Saturday 9th 10pm: Explosives packed into a vehicle detonated near a police station in the region of Zemmouri, killing eight civilians and wounding eight others. An officer fired on the vehicle as it was approaching the police station in Zemmouri causing the car to explode before it hit the building. Zemmouri is located in the Boumerdes region, about 50 kilometers (30 miles) east of the capital, Algiers.
On August 3, bombing at a police station in another northern city, Tizi Ouzou, injured more than 20 people. Police responded with a security sweep in which 12 Islamists were killed in the restive Kabylie region, east of Algiers. Algeria’s al-Qaeda affiliate — al-Qaeda in Islamic North Africa — claimed responsibility for that attack, and said it had been a suicide car bombing.

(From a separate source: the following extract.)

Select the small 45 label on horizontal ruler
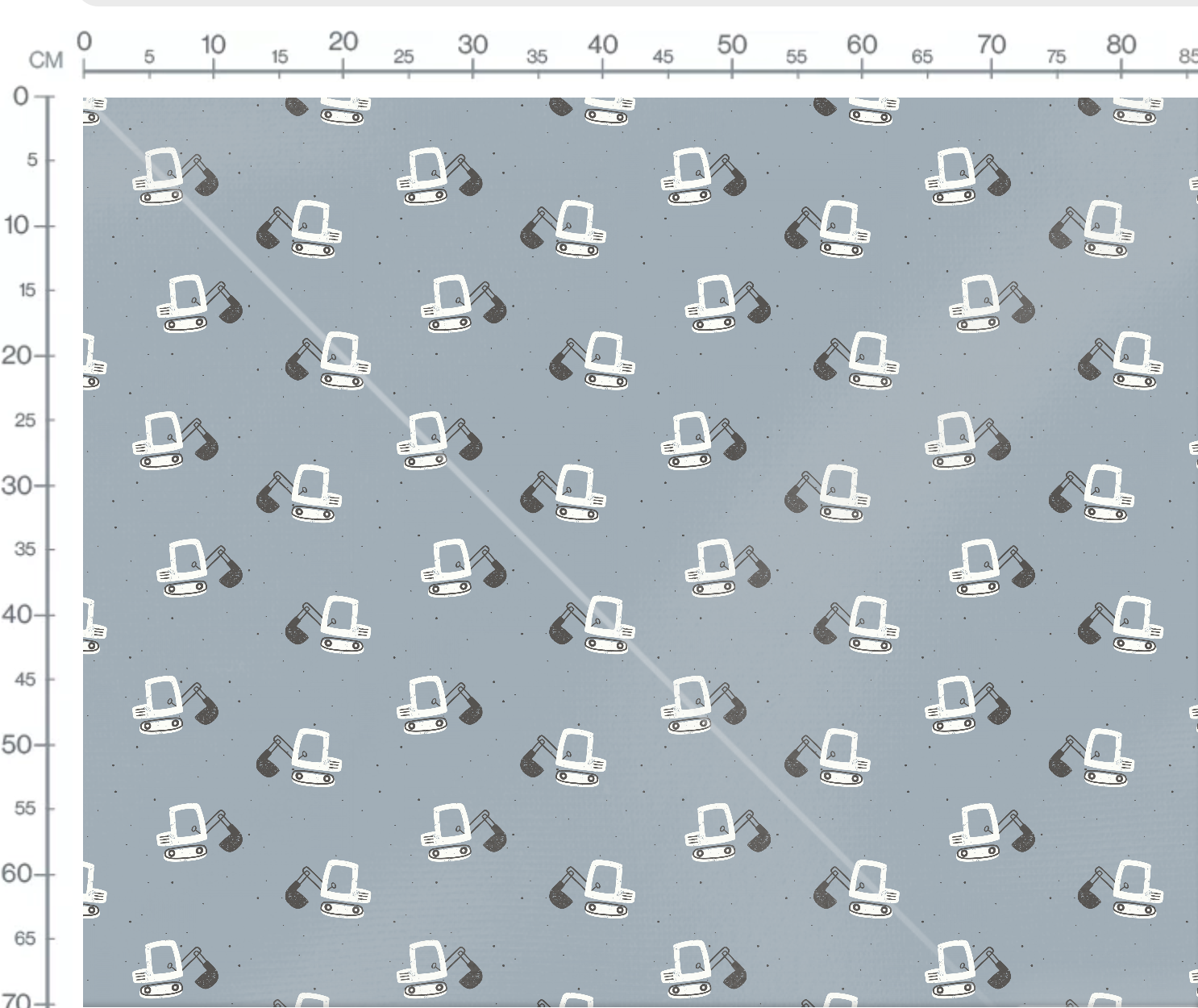This screenshot has height=1008, width=1198. point(663,56)
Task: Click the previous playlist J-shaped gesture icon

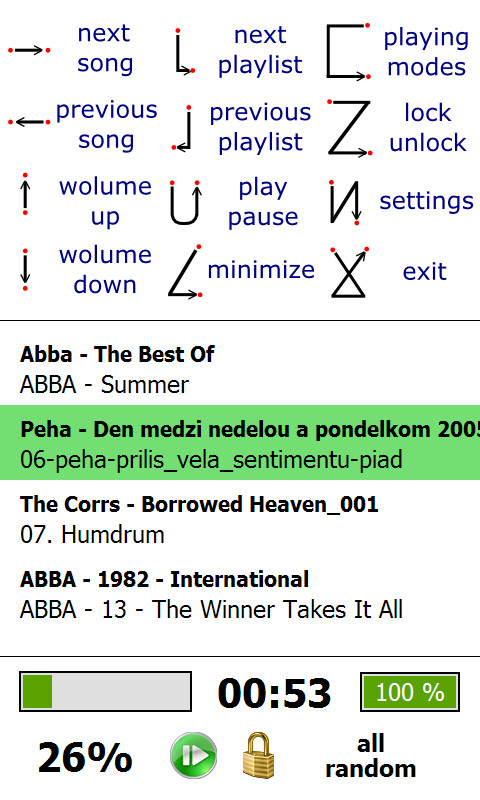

Armed groups in Boumerdes, neighboring the mountainous wooded region of Kabylie, remain the most active in Algeria. Unofficial sources estimate there are 300 to 400 armed militants in this area, dubbed the “quadrangle of death.”
The latest attacks came three weeks before the beginning of the Islamic holy month of Ramadan, considered a peak period for “jihad” or holy war.
Anti-terrorism experts say Algiers, which has been placed under heavy security surveillance, remains the main target of armed groups and that several attacks have been intercepted here. The recent spate of violence brought to an end a six-month period of relative calm that followed the devastating December bombings. That attack triggered the reinforcement of anti-terrorism and security measures around public buildings, as well as an attempt to clamp down on terrorist networks.